How to detect invalid login in a rule

Is there a way inside a rule to detect if a login was unsuccessful? Or do rules only fire on successful logins? I am looking to send logs from auth0 to another service when a invalid login happens. Hoping I can just do this via a rule.

Saw this other thread, but no solution was provided. Detect invalid login attempts and lock user in a rule

Hi @pbr0ck3r,

Welcome to the Auth0 Community!

One of the Auth0 engineering types may correct me but I believe rules only execute after successful authentication.

1 Like

Hi @pbr0ck3r,

@markd is correct, rules run after successful logins.

You could use a log stream to monitor failed logins.

Let me know if this works for you,

1 Like

Hey @markd @dan.woda ,

Thanks so much for the quick response. I will check out Log streams.

1 Like

Hi @dan.woda: Will log streams replace the various logging extensions (the HTTP based ones at least)?

@markd I think eventually. Log streams is essentially an improvement on log extensions.

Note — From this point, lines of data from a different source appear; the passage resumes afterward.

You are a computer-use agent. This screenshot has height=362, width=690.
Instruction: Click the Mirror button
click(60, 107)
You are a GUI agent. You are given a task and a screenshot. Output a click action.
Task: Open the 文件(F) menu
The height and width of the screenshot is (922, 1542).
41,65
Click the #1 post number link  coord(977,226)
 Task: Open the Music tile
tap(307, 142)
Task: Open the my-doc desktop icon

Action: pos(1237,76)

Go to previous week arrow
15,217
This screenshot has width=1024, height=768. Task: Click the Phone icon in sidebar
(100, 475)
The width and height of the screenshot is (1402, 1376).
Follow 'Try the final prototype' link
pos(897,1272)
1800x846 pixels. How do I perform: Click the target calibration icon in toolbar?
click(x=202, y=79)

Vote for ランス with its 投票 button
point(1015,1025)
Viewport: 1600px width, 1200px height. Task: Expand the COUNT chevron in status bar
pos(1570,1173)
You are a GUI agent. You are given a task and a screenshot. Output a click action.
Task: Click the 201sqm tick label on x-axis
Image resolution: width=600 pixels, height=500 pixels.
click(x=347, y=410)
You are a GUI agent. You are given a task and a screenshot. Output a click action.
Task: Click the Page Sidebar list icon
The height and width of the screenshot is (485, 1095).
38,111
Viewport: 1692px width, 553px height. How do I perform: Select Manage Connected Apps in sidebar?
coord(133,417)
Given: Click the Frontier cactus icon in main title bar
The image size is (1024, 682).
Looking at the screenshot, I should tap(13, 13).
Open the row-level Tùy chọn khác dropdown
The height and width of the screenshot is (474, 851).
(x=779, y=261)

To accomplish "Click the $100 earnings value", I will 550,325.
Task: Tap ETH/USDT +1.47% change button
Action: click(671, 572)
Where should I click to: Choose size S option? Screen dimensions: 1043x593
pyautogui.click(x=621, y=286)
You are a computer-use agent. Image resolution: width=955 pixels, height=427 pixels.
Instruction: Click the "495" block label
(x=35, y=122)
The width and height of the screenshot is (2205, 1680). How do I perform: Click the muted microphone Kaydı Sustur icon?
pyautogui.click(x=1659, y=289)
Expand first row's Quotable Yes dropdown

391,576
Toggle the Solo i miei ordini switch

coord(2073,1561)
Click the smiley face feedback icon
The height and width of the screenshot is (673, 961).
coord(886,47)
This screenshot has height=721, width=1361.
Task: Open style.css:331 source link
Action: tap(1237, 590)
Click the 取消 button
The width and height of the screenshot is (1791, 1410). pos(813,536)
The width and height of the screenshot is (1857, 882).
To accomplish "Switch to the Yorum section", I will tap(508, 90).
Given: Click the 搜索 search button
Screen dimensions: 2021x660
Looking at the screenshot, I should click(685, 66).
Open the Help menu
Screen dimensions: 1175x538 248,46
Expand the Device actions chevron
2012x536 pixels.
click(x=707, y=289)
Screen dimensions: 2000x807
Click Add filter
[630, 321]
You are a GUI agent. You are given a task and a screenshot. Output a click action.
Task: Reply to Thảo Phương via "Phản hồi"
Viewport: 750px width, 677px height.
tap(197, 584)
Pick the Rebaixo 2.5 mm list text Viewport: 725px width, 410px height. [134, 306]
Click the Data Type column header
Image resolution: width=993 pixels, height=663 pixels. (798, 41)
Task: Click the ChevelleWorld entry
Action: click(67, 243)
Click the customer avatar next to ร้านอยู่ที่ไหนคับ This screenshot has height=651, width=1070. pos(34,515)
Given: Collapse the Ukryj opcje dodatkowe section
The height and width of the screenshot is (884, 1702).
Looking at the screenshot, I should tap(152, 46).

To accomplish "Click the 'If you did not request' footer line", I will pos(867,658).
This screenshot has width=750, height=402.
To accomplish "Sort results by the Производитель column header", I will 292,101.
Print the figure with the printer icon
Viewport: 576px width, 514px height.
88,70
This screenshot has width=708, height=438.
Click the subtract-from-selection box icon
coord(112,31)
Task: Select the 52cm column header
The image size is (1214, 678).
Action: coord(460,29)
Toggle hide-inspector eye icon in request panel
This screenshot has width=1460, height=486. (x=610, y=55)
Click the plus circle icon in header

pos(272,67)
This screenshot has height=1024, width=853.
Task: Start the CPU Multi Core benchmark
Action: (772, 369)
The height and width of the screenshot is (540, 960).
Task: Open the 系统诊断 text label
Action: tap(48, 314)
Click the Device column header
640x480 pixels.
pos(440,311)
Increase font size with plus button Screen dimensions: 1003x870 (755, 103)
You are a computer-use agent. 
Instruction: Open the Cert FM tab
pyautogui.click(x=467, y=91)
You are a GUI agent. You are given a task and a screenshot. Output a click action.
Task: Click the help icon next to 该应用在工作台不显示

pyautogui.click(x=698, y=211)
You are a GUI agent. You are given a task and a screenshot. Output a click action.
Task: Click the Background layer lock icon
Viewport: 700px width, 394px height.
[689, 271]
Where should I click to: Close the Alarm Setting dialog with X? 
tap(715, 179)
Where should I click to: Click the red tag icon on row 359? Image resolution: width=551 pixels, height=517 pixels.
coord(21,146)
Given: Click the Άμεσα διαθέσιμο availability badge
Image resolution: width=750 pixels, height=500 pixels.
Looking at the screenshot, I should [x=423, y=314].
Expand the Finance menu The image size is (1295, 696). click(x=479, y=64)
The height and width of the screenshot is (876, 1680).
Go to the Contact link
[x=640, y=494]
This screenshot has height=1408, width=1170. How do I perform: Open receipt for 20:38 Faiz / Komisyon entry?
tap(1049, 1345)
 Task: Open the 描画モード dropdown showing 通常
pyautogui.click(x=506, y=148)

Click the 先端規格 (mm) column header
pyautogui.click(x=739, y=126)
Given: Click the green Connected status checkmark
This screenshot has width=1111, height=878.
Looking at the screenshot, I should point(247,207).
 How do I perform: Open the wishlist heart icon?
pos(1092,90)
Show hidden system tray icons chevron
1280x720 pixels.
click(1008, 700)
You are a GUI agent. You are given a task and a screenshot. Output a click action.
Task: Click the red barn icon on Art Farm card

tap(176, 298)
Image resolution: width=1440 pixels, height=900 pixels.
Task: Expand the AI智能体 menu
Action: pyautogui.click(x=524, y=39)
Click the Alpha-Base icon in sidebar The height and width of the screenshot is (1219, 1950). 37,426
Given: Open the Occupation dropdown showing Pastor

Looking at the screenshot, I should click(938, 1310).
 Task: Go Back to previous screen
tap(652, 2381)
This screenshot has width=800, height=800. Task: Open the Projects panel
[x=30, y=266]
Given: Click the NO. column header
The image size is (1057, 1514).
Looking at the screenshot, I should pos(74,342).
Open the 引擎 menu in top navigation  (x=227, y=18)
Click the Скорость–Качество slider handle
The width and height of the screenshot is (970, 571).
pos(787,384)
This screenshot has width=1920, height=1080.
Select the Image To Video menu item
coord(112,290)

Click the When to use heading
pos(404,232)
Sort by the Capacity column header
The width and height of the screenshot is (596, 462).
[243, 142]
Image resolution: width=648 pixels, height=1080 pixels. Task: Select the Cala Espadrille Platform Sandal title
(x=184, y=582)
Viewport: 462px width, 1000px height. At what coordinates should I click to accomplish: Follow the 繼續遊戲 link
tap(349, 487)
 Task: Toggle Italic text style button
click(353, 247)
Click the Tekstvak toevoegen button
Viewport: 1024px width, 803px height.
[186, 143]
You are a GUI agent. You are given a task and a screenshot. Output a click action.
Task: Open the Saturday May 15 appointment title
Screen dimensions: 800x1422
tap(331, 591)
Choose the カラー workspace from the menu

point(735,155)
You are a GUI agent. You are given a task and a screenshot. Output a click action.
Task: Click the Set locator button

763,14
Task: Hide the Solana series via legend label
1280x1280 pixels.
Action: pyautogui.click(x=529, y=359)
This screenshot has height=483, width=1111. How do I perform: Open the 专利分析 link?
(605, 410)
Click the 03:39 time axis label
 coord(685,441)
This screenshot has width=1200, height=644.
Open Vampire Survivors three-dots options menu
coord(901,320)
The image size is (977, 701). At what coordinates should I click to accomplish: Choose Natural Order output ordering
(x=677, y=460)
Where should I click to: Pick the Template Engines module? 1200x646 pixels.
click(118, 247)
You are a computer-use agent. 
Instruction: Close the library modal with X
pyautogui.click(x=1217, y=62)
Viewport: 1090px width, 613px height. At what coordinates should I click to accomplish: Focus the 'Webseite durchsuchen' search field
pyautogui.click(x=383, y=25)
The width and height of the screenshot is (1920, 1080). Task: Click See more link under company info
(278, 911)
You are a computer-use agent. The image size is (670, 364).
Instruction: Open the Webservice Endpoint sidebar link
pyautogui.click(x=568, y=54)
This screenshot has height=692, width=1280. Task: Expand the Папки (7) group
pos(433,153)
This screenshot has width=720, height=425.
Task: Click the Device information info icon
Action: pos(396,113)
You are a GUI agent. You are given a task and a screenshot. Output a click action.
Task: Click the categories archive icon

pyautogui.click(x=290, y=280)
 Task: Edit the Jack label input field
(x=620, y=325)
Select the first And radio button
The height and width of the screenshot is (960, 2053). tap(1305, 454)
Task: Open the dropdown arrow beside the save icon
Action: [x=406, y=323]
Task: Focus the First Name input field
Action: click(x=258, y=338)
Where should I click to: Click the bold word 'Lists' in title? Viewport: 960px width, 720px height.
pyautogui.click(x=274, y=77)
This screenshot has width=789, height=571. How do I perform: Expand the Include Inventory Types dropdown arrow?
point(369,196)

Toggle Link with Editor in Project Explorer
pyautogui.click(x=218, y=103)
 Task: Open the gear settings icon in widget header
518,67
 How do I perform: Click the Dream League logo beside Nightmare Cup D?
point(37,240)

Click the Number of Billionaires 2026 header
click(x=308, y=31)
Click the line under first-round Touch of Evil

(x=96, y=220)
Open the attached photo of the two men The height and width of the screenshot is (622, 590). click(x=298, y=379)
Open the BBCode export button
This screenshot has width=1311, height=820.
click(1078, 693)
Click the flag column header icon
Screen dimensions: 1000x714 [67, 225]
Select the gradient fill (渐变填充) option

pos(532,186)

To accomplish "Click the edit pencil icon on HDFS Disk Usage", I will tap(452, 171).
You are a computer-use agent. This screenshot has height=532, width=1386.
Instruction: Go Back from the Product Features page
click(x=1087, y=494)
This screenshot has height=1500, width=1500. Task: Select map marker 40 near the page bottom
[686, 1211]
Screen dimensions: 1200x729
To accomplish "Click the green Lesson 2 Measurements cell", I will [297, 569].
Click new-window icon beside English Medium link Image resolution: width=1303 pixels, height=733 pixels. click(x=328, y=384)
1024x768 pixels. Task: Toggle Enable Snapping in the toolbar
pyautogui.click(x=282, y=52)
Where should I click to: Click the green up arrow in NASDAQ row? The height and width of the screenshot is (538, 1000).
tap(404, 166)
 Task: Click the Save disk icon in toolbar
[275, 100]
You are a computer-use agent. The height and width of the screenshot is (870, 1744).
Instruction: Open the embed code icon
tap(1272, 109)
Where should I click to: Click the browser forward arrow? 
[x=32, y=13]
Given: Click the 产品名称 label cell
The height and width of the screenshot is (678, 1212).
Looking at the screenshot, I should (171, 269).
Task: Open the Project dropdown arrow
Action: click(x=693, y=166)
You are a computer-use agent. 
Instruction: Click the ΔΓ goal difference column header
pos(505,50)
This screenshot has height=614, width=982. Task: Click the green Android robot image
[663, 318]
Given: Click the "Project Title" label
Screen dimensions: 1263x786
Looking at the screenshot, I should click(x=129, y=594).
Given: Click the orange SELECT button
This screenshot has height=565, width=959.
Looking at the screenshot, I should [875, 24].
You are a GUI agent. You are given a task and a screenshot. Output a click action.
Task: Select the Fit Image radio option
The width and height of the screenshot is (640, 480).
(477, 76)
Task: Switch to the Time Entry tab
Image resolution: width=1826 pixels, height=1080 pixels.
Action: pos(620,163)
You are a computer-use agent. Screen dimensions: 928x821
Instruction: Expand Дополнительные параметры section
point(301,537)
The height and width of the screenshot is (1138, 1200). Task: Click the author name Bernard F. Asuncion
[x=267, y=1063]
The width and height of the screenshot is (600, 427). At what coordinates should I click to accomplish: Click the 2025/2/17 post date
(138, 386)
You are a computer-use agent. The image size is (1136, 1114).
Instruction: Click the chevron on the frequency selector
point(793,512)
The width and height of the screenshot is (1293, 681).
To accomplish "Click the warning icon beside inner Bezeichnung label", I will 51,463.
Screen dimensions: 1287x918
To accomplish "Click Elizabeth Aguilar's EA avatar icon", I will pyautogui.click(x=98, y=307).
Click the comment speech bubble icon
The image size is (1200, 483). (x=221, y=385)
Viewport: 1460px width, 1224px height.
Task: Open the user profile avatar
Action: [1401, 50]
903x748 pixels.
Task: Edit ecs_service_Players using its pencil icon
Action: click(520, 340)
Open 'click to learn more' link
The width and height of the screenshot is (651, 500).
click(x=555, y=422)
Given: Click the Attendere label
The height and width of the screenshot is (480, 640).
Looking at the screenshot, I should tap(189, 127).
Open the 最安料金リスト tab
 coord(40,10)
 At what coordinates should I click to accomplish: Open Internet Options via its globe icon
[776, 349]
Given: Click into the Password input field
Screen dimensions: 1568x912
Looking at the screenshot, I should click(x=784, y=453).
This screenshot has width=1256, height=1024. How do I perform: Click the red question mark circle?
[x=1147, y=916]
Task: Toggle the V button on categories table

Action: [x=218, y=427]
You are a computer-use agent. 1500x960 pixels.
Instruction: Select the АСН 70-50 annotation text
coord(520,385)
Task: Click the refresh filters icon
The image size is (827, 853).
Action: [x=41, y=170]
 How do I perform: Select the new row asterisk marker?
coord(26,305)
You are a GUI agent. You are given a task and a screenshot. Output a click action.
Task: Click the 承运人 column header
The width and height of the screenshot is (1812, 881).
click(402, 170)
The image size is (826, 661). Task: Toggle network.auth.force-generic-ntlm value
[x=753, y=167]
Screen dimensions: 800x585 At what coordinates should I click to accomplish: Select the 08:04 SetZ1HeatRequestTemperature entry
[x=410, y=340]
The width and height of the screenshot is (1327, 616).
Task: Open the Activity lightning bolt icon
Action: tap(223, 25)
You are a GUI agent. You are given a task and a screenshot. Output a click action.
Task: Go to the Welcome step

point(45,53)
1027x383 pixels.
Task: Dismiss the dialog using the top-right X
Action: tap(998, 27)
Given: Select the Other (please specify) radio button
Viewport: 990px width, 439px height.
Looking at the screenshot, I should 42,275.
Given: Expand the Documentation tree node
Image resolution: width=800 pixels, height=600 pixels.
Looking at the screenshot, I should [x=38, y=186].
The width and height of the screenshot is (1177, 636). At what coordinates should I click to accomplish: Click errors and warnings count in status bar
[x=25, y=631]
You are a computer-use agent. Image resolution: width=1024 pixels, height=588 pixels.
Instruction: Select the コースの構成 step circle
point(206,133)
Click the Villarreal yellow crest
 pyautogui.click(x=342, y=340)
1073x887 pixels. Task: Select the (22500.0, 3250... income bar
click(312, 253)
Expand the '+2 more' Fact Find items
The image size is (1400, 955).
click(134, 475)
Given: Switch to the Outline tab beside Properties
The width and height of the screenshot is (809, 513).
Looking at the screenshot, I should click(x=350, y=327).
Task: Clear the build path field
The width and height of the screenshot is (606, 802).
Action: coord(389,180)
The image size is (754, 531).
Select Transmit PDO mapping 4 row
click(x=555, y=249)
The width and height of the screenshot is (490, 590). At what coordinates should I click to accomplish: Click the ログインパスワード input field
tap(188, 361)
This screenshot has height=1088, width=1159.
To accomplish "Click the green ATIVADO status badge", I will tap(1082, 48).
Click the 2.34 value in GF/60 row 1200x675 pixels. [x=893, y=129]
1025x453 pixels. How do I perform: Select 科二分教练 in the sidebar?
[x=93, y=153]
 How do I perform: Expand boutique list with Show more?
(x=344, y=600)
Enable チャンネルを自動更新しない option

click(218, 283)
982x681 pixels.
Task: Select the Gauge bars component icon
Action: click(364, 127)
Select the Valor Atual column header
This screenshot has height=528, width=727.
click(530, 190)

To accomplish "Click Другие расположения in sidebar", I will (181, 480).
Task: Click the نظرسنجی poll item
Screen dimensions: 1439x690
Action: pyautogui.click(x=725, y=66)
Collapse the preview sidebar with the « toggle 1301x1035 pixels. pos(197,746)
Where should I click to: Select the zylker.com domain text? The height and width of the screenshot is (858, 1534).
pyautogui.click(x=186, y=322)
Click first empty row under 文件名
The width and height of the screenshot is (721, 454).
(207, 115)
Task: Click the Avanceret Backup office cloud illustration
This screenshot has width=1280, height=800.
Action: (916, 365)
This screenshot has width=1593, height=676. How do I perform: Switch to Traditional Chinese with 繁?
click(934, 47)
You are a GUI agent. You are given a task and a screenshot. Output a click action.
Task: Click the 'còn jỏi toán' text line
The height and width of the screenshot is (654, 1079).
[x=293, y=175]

It was built to for better delivery time and volume. If you want to know more I can reach out to the relevant folks.

1 Like

All good, thanks. I will ping my TAM if I need more details. Good to see functionality like getting rolled in to the core product!

1 Like

@markd Log streams is a huge one for me. It is a great improvement. Sounds good!

Looking into the AWS Event Bridge stuff. My end goal is to get the logs into S3. Would be cool if I could just go straight to a bucket from Auth0.

This is a great idea for an API. Have the API offer an HTTP endpoint to point the log stream at and then write the individual logs as JSON files to a bucket. Could work with any of the object storage services out there.

Hi @dan.woda,
We want to use log streams to post to sentry, but we only want to post our failures. Is there a way to filter the events sent from the stream?



Welcome to the Community!

Not that I know right now, you would need to handle that on your side. You should be able to look for log event type ‘f’ and filter out the other noise.

This topic was automatically closed 14 days after the last reply. New replies are no longer allowed.